-- START Text block --

From eadb704494ff8e409b5d72e7f8043af2be615a02 Mon Sep 17 00:00:00 2001
From: Antoine Lambert <anlambert@softwareheritage.org>
Date: Thu, 24 Oct 2024 12:33:20 +0200
Subject: [PATCH] pattern: Ensure termination date is set at the end of listing
 process

Previously it could be set by any call to the `set_state_in_scheduler`
method.

This was leading to side effects on the save bulk lister while updating
the scheduler state when encountering an invalid or not found origin,
and thus the listing failed.

Fixes #4712.
---
 swh/lister/hackage/tests/test_lister.py   |  4 ++--
 swh/lister/pattern.py                     | 15 ++++++++----
 swh/lister/save_bulk/tests/test_lister.py | 28 +++++++++++++++++++++++
 3 files changed, 40 insertions(+), 7 deletions(-)

diff --git a/swh/lister/hackage/tests/test_lister.py b/swh/lister/hackage/tests/test_lister.py
index f44e9add..48224f0f 100644
--- a/swh/lister/hackage/tests/test_lister.py
+++ b/swh/lister/hackage/tests/test_lister.py
@@ -133,7 +133,7 @@ def test_hackage_lister_incremental(swh_scheduler, requests_mock, datadir):
     lister = HackageLister(scheduler=swh_scheduler)
     # force lister.last_listing_date to not being 'now'
     lister.state.last_listing_date = iso8601.parse_date("2022-08-26T02:27:45.073759Z")
-    lister.set_state_in_scheduler(force=True)
+    lister.set_state_in_scheduler(force_state=True)
     assert lister.get_state_from_scheduler() == HackageListerState(
         last_listing_date=iso8601.parse_date("2022-08-26T02:27:45.073759Z")
     )
@@ -157,7 +157,7 @@ def test_hackage_lister_incremental(swh_scheduler, requests_mock, datadir):
     lister.state.last_listing_date = iso8601.parse_date(
         "2022-09-30T08:00:34.348551203Z"
     )
-    lister.set_state_in_scheduler(force=True)
+    lister.set_state_in_scheduler(force_state=True)

-- END Text block --
-- START Dataset content --

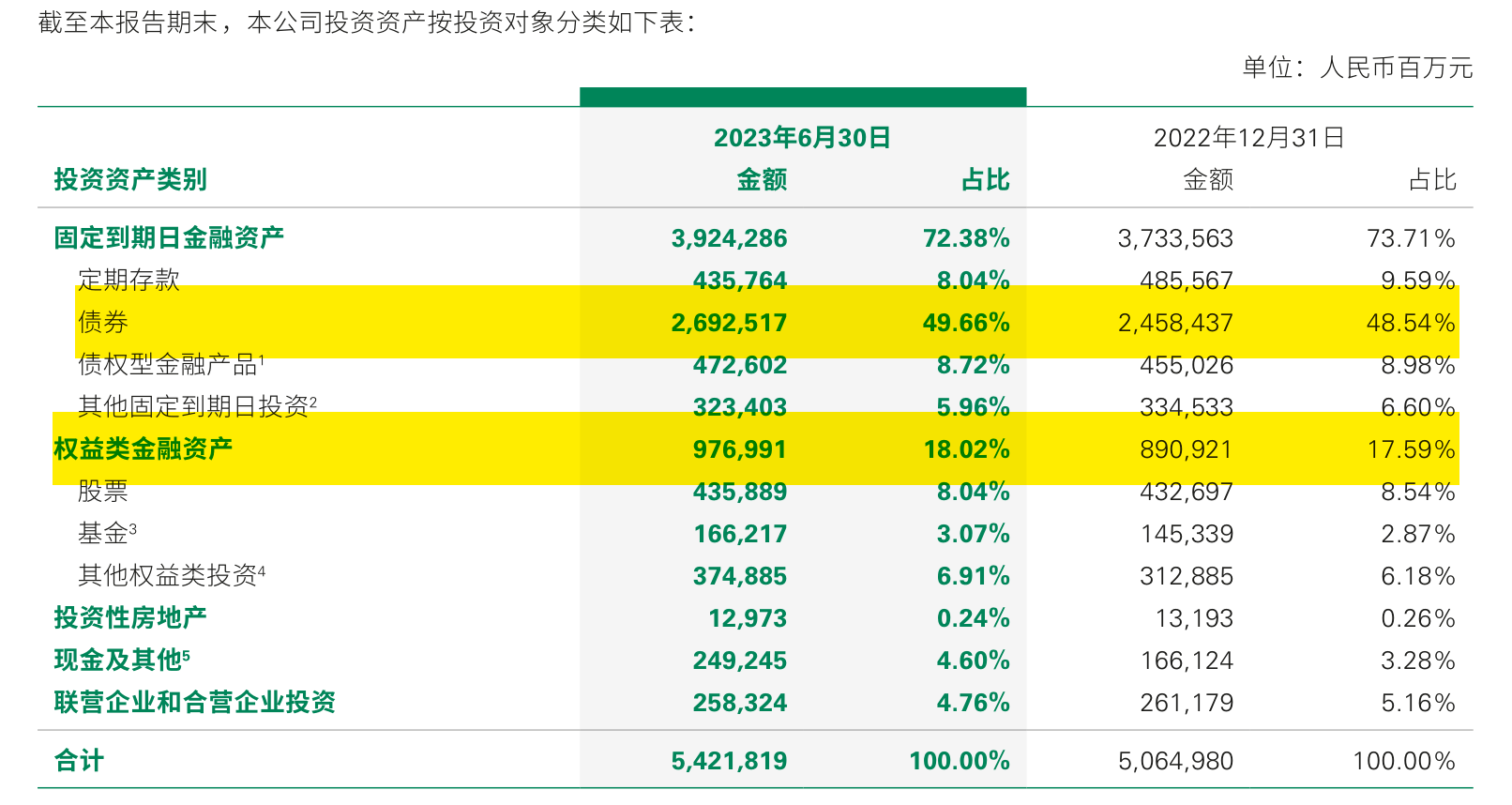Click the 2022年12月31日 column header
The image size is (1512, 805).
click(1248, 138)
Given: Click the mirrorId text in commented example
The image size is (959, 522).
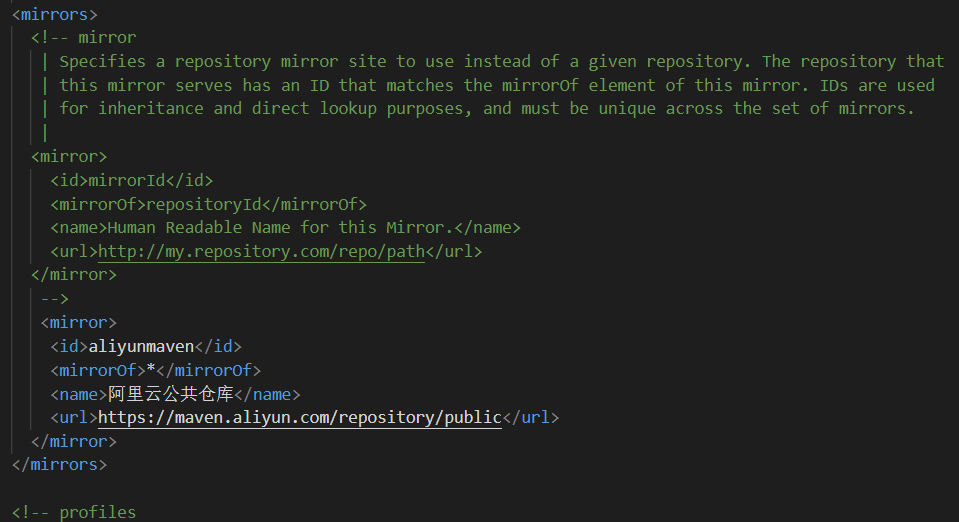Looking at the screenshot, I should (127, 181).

-- END Dataset content --

In the patch, which method could previously set the termination date with any call? The entries come from a different source than the patch.

The `set_state_in_scheduler` method.